Environmental Site Assessments

The objective of a Phase I Environmental Site (ESA) Assessment is to identify potential recognized environmental conditions (RECs) in connection with the Site. ASTM defines RECs as the presence or likely presence of any hazardous substances or petroleum products on a property under conditions that indicate an existing release, a past release, or a material threat of a release of any hazardous substances or petroleum products into structures on the property or into the ground, groundwater, or surface water of the property. The term includes hazardous substances or petroleum products even under conditions in compliance with laws. The term is not intended to include de minimis conditions that generally do not present a threat to human health or the environment and that generally would not be the subject of an enforcement action if brought to the attention of appropriate governmental agencies. Conditions determined to be de minimus are not recognized environmental conditions. (E1527  05, ASTM, Standard Practice for Environmental Site Assessments: Phase I Environmental Site Assessment Process).

A Phase I ESA is also an attempt to satisfy one of the requirements to qualify for the innocent landowner, contiguous property owner, or bona fide prospective purchaser defense identified by the Comprehensive Environmental Response and Liability Act (CERCLA) by completing all appropriate inquiry into the previous ownership and uses of the property consistent with good commercial or customary practice. All appropriate inquiry is an obligation under CERCLA, as amended by the Superfund Amendments and Reauthorization Act of 1986 (SARA), the Asset Conservation, Lender Liability, and Deposit Insurance Protection Act of 1996 (the Lender Liability Amendments), and the Small Business Liability Relief and Brownfields Revitalization Action of 2001.

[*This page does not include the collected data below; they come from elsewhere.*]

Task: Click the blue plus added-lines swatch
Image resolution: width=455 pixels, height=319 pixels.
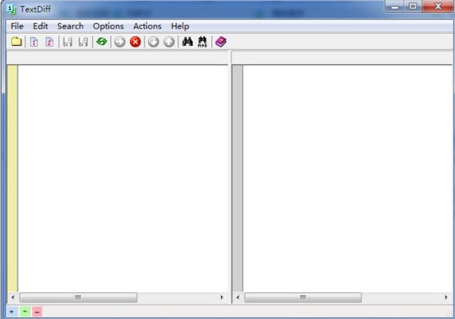Action: [12, 312]
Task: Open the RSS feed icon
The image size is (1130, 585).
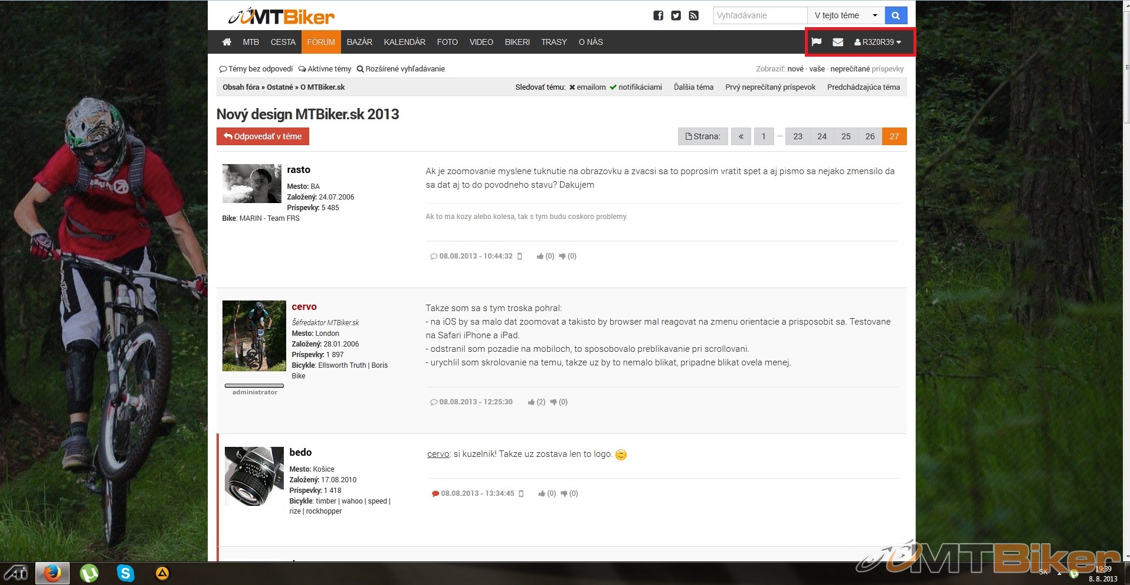Action: pyautogui.click(x=693, y=16)
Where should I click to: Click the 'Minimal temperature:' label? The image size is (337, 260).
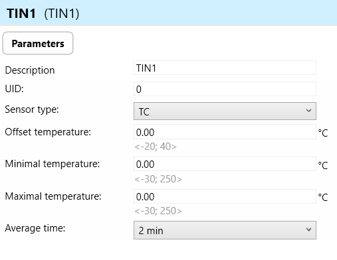(53, 164)
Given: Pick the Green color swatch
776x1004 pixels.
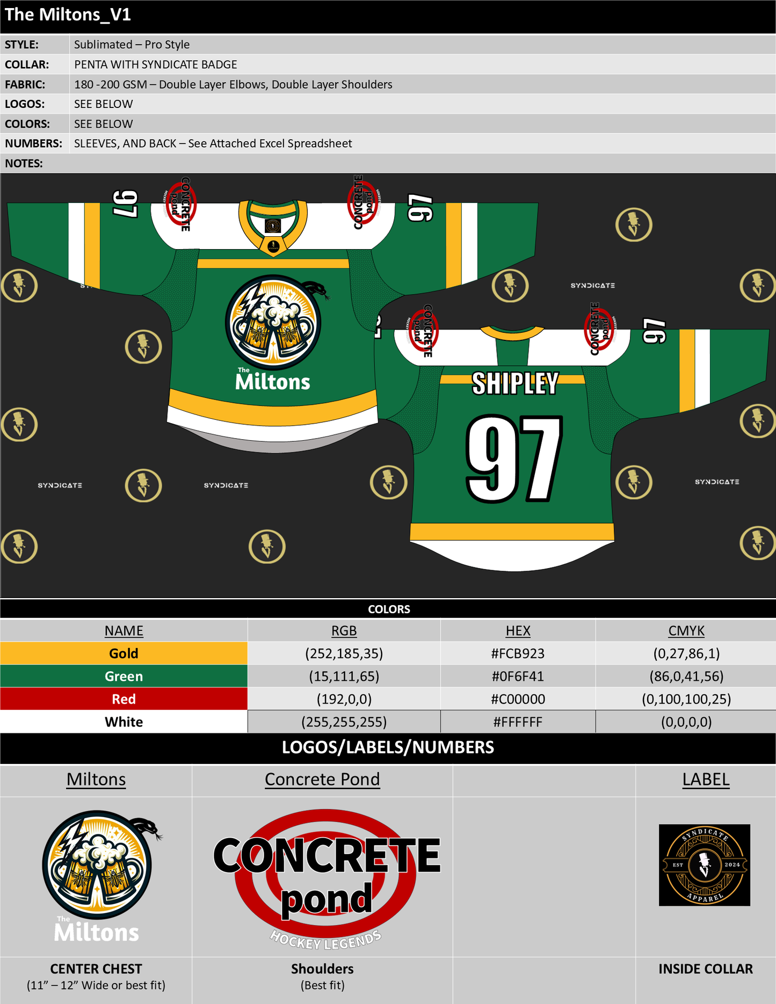Looking at the screenshot, I should (124, 676).
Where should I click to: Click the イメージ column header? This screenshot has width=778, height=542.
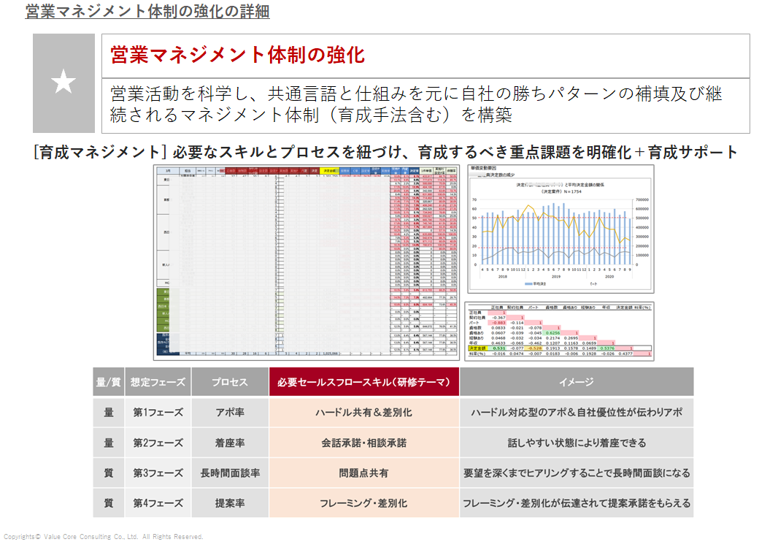[576, 382]
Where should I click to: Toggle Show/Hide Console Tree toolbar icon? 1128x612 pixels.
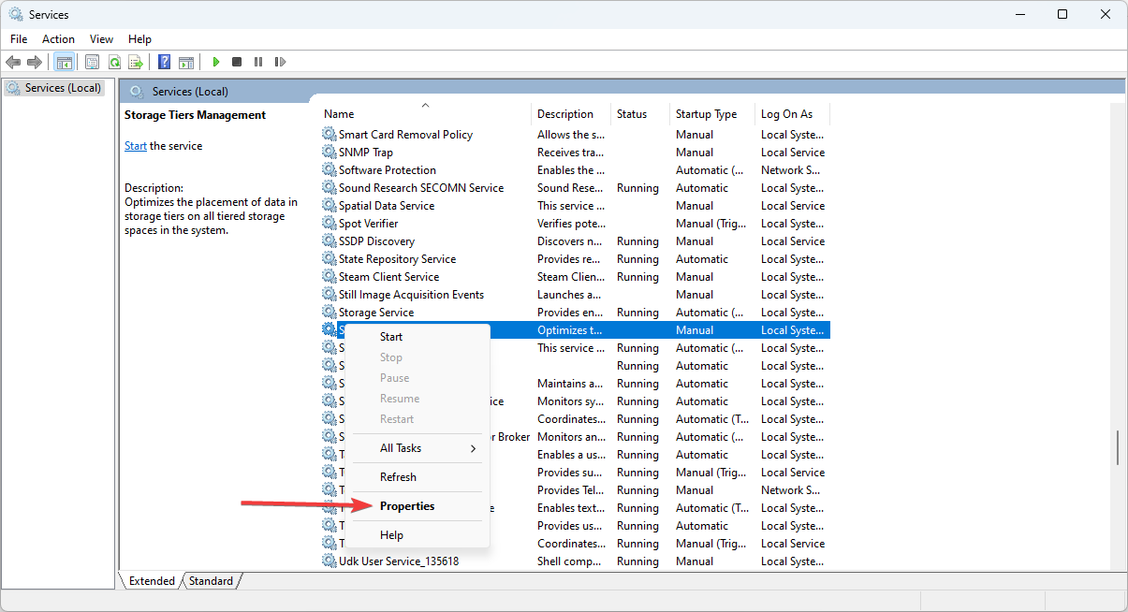(65, 62)
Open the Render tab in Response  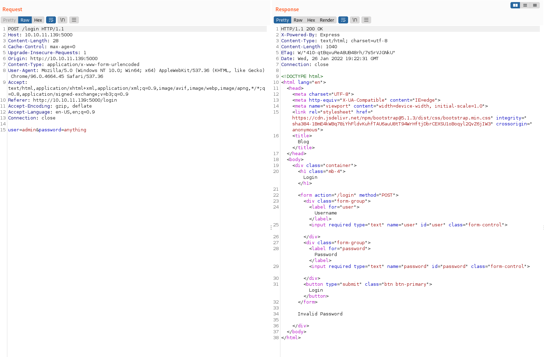(x=327, y=20)
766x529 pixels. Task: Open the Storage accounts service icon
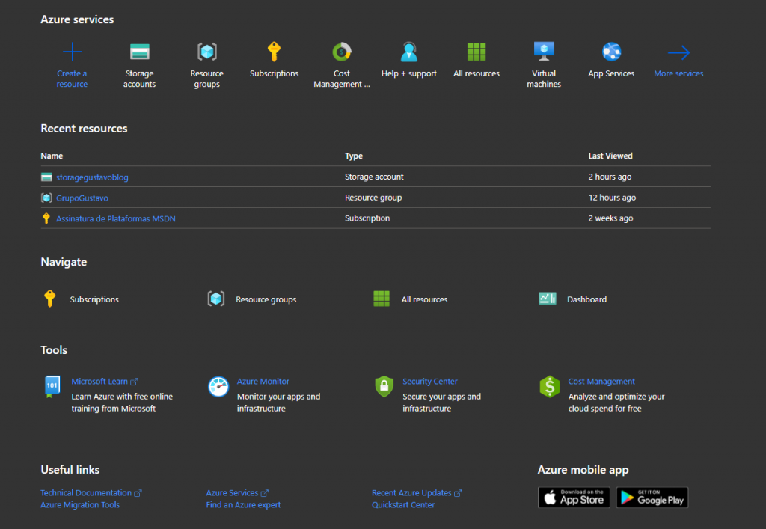coord(139,52)
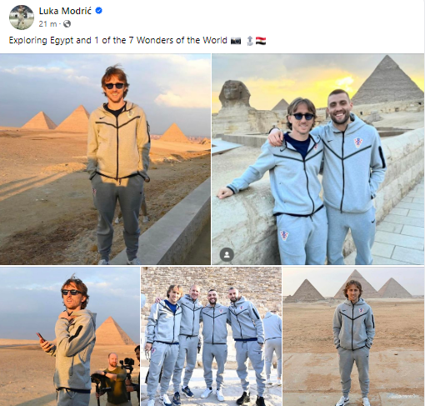Image resolution: width=425 pixels, height=406 pixels.
Task: Click the statue emoji before the flag
Action: tap(250, 41)
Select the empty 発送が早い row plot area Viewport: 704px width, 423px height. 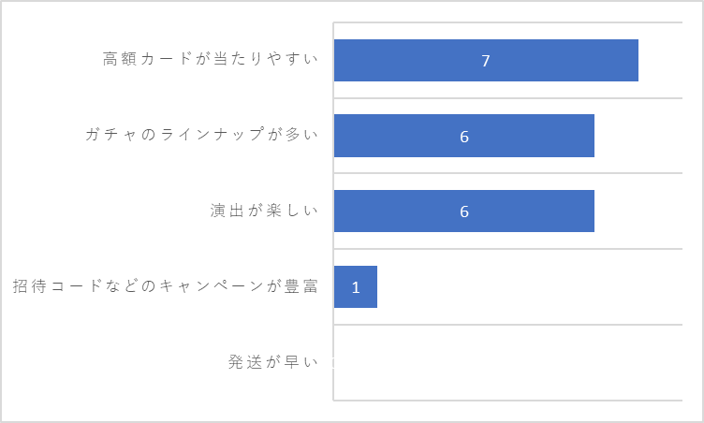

The objective of a Phase II Environmental Site Assessment (ESA) is to confirm if hazardous substances or petroleum products are present at the site at concentrations requiring action, such as notification or corrective action. A Phase II ESA typically includes sampling and analysis of potentially contaminated media (soil, groundwater, sediment, surface water). A Phase III ESA is conducted to assess the extent of impacted media. Corrective Action planning and implementation may be required to reduce contaminants below action levels.